START Document section
LLM Checker solves this. It analyzes your system, scores every compatible model across four dimensions (Quality, Speed, Fit, Context), and delivers actionable recommendations in seconds.

Features

	Feature	Description
35+	Curated Models	Hand-picked catalog covering all major families and sizes (1B-32B)
4D	Scoring Engine	Quality, Speed, Fit, Context — weighted by use case
Multi-GPU	Hardware Detection	Apple Silicon, NVIDIA CUDA, AMD ROCm, Intel Arc, CPU
Calibrated	Memory Estimation	Bytes-per-parameter formula validated against real Ollama sizes
Zero	Native Dependencies	Pure JavaScript — works on any Node.js 16+ system
Optional	SQLite Search	Install `sql.js` to unlock `sync`, `search`, and `smart-recommend`

Installation

# Install globally
npm install -g llm-checker

# Or run directly with npx
npx llm-checker hw-detect

Requirements:

Node.js 16+ (any version: 16, 18, 20, 22, 24)
END Document section
START Data
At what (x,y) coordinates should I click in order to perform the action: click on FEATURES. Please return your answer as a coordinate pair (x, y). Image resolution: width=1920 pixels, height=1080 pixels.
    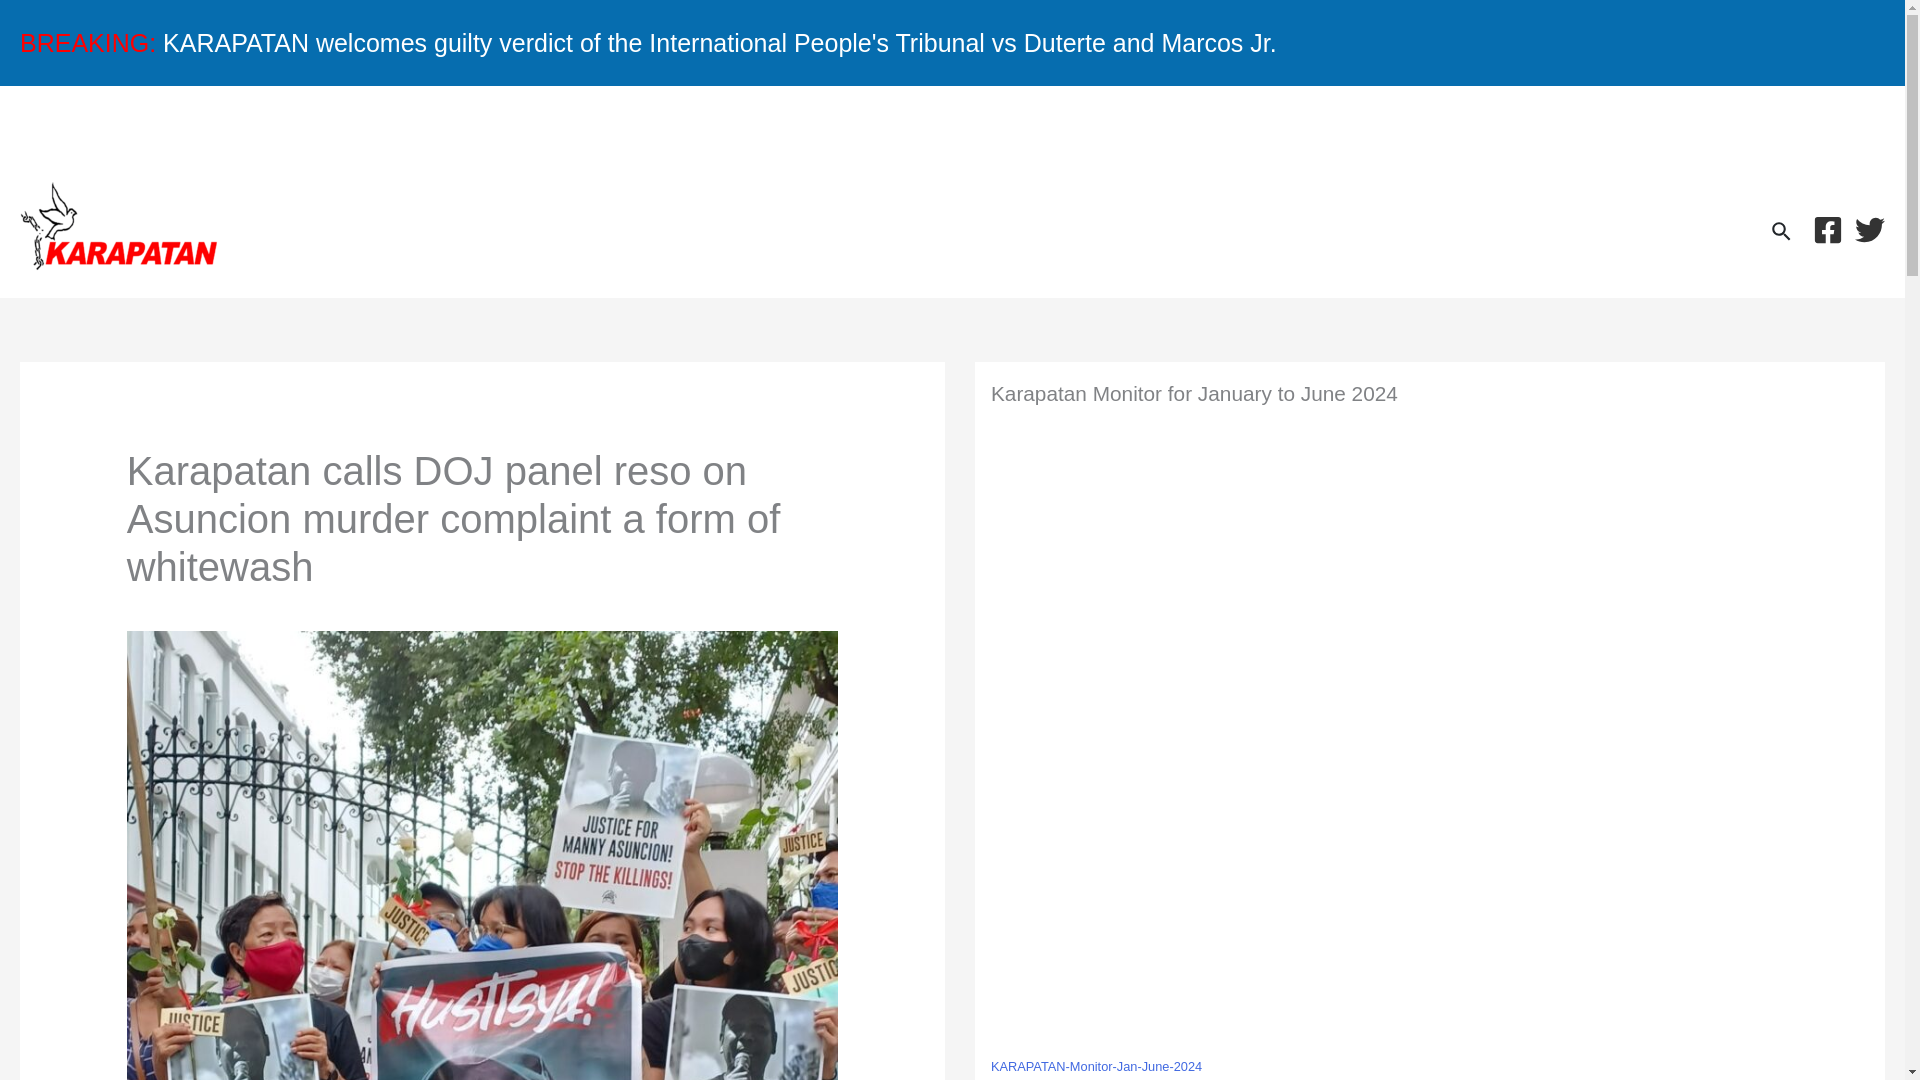
    Looking at the image, I should click on (1154, 126).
END Data
Task statement:
Can you write out the LLM Checker documentation section above in full, word for word?

Expected answer:
LLM Checker solves this. It analyzes your system, scores every compatible model across four dimensions (Quality, Speed, Fit, Context), and delivers actionable recommendations in seconds.

Features

	Feature	Description
35+	Curated Models	Hand-picked catalog covering all major families and sizes (1B-32B)
4D	Scoring Engine	Quality, Speed, Fit, Context — weighted by use case
Multi-GPU	Hardware Detection	Apple Silicon, NVIDIA CUDA, AMD ROCm, Intel Arc, CPU
Calibrated	Memory Estimation	Bytes-per-parameter formula validated against real Ollama sizes
Zero	Native Dependencies	Pure JavaScript — works on any Node.js 16+ system
Optional	SQLite Search	Install `sql.js` to unlock `sync`, `search`, and `smart-recommend`

Installation

# Install globally
npm install -g llm-checker

# Or run directly with npx
npx llm-checker hw-detect

Requirements:

Node.js 16+ (any version: 16, 18, 20, 22, 24)